#### DATA FOR PROCESSING:
○ ○ ○ ○ ○ ○ ○

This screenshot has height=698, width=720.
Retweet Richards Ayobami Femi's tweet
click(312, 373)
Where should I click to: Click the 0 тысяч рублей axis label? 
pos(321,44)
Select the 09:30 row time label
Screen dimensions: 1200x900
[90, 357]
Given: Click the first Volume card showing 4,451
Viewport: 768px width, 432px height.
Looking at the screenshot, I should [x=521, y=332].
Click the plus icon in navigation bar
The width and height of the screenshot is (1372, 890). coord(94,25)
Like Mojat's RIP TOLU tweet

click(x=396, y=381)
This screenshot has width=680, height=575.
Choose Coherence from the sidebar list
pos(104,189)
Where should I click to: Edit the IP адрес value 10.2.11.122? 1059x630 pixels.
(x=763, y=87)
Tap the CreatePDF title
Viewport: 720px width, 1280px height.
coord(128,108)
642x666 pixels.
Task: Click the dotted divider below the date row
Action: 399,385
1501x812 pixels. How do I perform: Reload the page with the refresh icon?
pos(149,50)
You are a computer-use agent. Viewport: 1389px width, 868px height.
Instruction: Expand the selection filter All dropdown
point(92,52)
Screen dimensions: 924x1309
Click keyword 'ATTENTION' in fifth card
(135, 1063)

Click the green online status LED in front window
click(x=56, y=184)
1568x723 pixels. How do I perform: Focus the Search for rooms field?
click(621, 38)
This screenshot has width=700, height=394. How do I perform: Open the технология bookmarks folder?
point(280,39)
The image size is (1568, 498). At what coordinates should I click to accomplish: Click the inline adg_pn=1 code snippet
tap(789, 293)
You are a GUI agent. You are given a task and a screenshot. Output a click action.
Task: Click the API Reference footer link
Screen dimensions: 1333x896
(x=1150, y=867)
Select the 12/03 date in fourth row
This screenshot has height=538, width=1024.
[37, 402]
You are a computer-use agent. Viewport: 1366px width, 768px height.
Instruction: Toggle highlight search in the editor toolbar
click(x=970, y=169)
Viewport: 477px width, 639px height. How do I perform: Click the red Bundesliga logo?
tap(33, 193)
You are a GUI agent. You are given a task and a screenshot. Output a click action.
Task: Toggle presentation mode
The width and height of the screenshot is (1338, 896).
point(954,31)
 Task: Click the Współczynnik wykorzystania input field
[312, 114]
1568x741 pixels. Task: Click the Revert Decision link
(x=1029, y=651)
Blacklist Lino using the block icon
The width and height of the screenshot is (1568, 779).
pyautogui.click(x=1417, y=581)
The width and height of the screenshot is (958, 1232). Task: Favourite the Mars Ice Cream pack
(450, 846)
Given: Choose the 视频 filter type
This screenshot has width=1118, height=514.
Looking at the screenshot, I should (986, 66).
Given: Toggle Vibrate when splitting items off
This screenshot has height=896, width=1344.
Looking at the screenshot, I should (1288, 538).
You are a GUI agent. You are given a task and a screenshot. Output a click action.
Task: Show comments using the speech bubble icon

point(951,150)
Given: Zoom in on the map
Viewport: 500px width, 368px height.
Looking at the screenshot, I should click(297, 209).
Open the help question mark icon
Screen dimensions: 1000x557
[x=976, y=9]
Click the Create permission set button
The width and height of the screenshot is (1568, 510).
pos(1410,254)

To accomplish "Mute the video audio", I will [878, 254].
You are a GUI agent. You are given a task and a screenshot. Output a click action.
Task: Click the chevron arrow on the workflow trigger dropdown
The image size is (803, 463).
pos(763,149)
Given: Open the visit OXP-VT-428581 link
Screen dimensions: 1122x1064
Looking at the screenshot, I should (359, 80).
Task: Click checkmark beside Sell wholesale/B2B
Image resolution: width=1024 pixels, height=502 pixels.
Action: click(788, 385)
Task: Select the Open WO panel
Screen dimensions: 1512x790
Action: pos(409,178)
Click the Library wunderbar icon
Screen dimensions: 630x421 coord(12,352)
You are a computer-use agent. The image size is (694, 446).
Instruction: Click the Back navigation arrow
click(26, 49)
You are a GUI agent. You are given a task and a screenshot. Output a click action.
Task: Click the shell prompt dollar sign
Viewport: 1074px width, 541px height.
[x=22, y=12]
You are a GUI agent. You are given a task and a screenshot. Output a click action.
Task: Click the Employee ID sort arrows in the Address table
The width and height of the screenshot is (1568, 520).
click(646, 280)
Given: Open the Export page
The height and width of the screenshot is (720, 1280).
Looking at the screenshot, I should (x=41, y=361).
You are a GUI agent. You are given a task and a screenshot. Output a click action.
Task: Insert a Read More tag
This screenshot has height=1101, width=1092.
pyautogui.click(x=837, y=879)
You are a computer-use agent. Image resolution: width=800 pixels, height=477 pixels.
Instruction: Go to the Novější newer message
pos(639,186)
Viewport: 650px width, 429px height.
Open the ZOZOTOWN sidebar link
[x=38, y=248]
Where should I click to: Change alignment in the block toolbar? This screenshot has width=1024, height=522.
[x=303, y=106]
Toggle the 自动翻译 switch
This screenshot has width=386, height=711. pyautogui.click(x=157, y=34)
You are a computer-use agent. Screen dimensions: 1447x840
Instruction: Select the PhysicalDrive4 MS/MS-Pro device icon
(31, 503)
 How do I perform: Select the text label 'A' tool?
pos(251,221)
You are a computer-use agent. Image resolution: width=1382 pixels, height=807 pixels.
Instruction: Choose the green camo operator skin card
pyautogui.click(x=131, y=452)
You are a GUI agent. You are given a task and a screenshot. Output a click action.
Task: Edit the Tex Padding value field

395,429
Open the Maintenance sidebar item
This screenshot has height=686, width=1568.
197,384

○ ○ ○ ○ ○ ○ ○

#### OBJECTIVE:
Print every line of the items exactly as it appears, from the very first line through the line containing "click(x=396, y=381)", with both ends included.

#### COMPLETE OUTPUT:
This screenshot has height=698, width=720.
Retweet Richards Ayobami Femi's tweet
click(312, 373)
Where should I click to: Click the 0 тысяч рублей axis label? 
pos(321,44)
Select the 09:30 row time label
Screen dimensions: 1200x900
[90, 357]
Given: Click the first Volume card showing 4,451
Viewport: 768px width, 432px height.
Looking at the screenshot, I should [x=521, y=332].
Click the plus icon in navigation bar
The width and height of the screenshot is (1372, 890). coord(94,25)
Like Mojat's RIP TOLU tweet

click(x=396, y=381)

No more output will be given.